Action on a payment bond issued by defendant under the Miller Act (49 Stat. 793), in connection with a contract for construction of improvements at an airport, for the protection of all persons supplying labor and material in the prosecution of the work provided for in the contract. Judgment modified to exclude certain items. Held: Repair parts, appliances and accessories for equipment used in the construction work which add materially to the value of the equipment and render it available for other work, are not within the coverage of the bond. Rental for equipment used in the performance of the work provided for in the contract, parts, equipment, and appliances which are necessary to, and are wholly consumed in, the performance of such work, and current repairs of an incidental and comparatively inexpensive character which do not add substantially to the value of the equipment and compensate only for ordinary wear and tear, are within the coverage of the bond. Continental Casualty Co. v. Clarence L. Boyd Co. (C. C. A. 10, 1944), 140 F. (2d)

115.

IV. Final settlement.-A contractor under contract to perform government work and surety on his bond could not question validity of Comptroller General's certificate certifying date of final settlement of contract or statute making certificate conclusive where bond was executed after enactment and effective date of statute, since statute had to be read into bond and its provisions treated as part of original agreement. 40 U. S. C. A., sec 270c. U. S., for Use and Benefit of Tobin Quarries, Inc., v. Glasscock et al. (D. C., 1939), 27 F. Supp. 534.
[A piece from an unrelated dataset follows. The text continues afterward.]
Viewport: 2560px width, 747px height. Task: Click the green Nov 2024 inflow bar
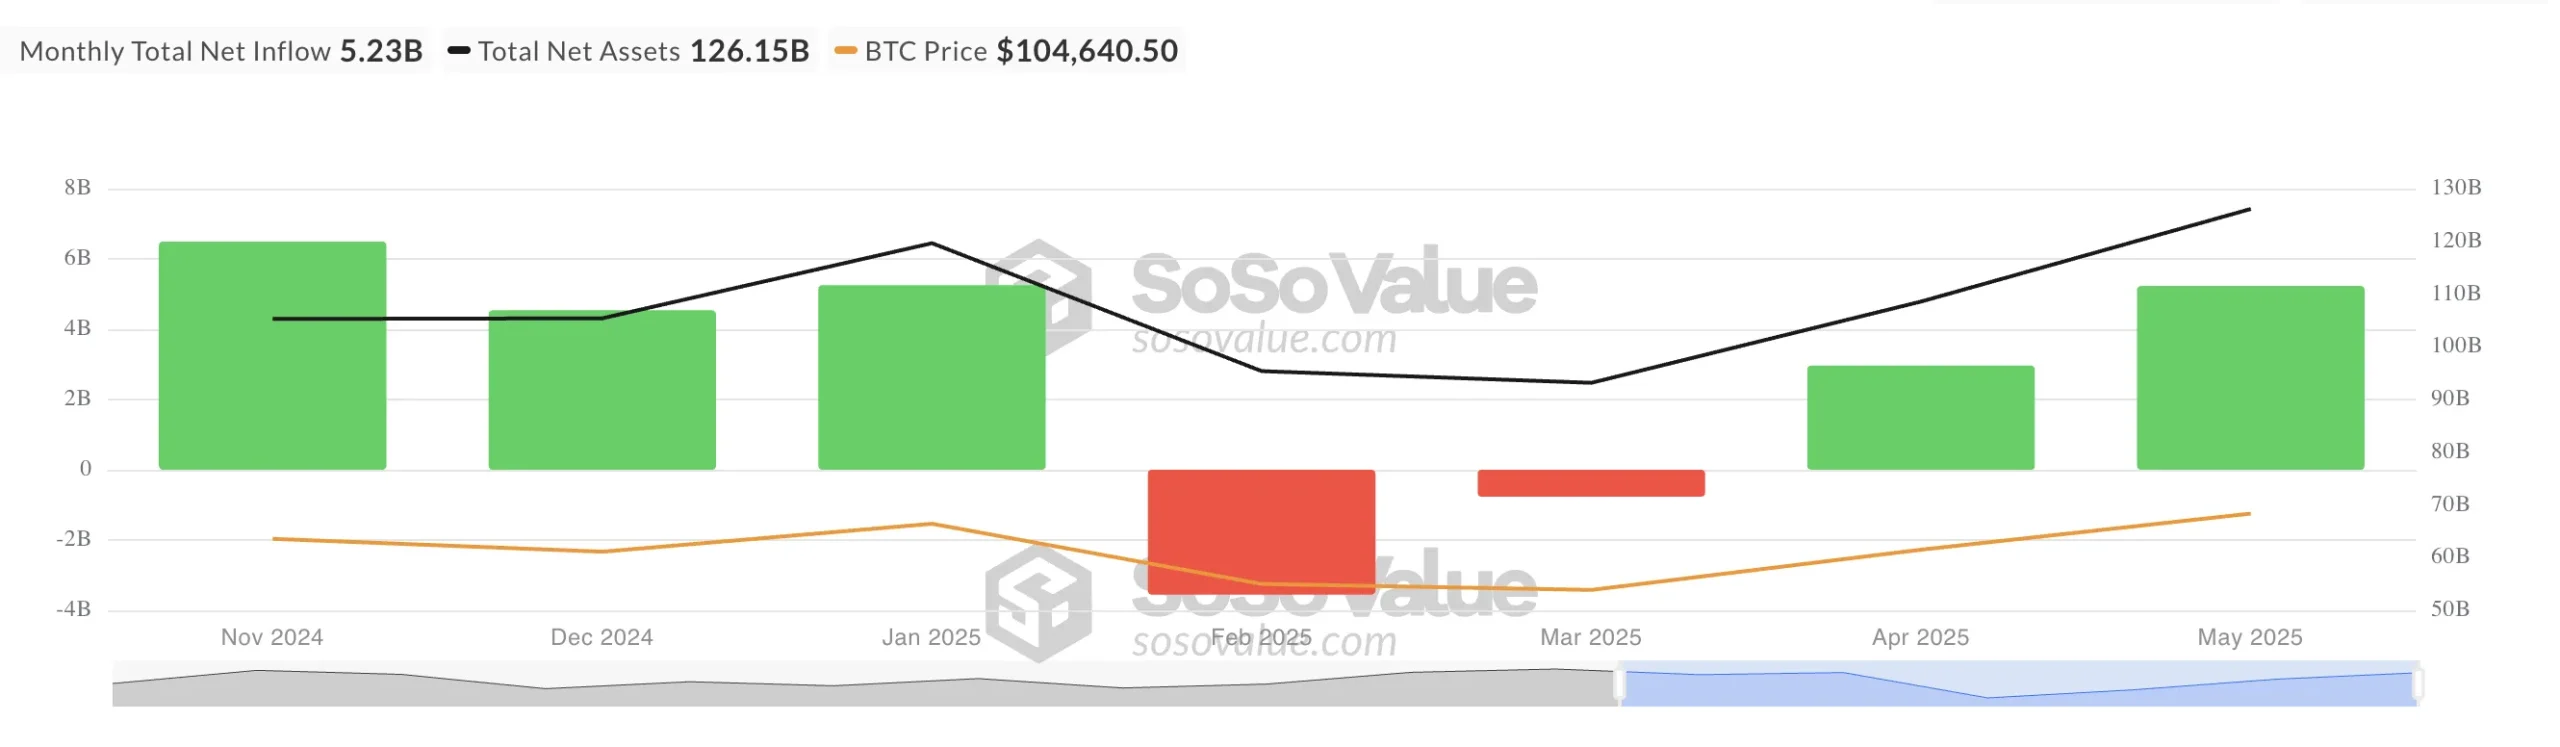[272, 400]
Under Statute limiting time for subcontractor's suit on contractor's bond given United States to one year after final settlement, there must be an unconditional and final ascertainment of the amount due to constitute a "final settlement." 40 U. S. C. A. 270. R. P. Farnsworth & Co., Inc. v. Electrical Supply Co. (C. C. A. 5, 1940), 113 F. (2d) 111; certiorari denied (1940), 311 U. S. 700. So long as the United States contends that contractor must do something more and is holding back an amount, large or small, to secure full performance, there is no "final settlement" of contract within statute limiting time for subcontractor's suit on tractor's bond given United States to one year after final settlement. Id.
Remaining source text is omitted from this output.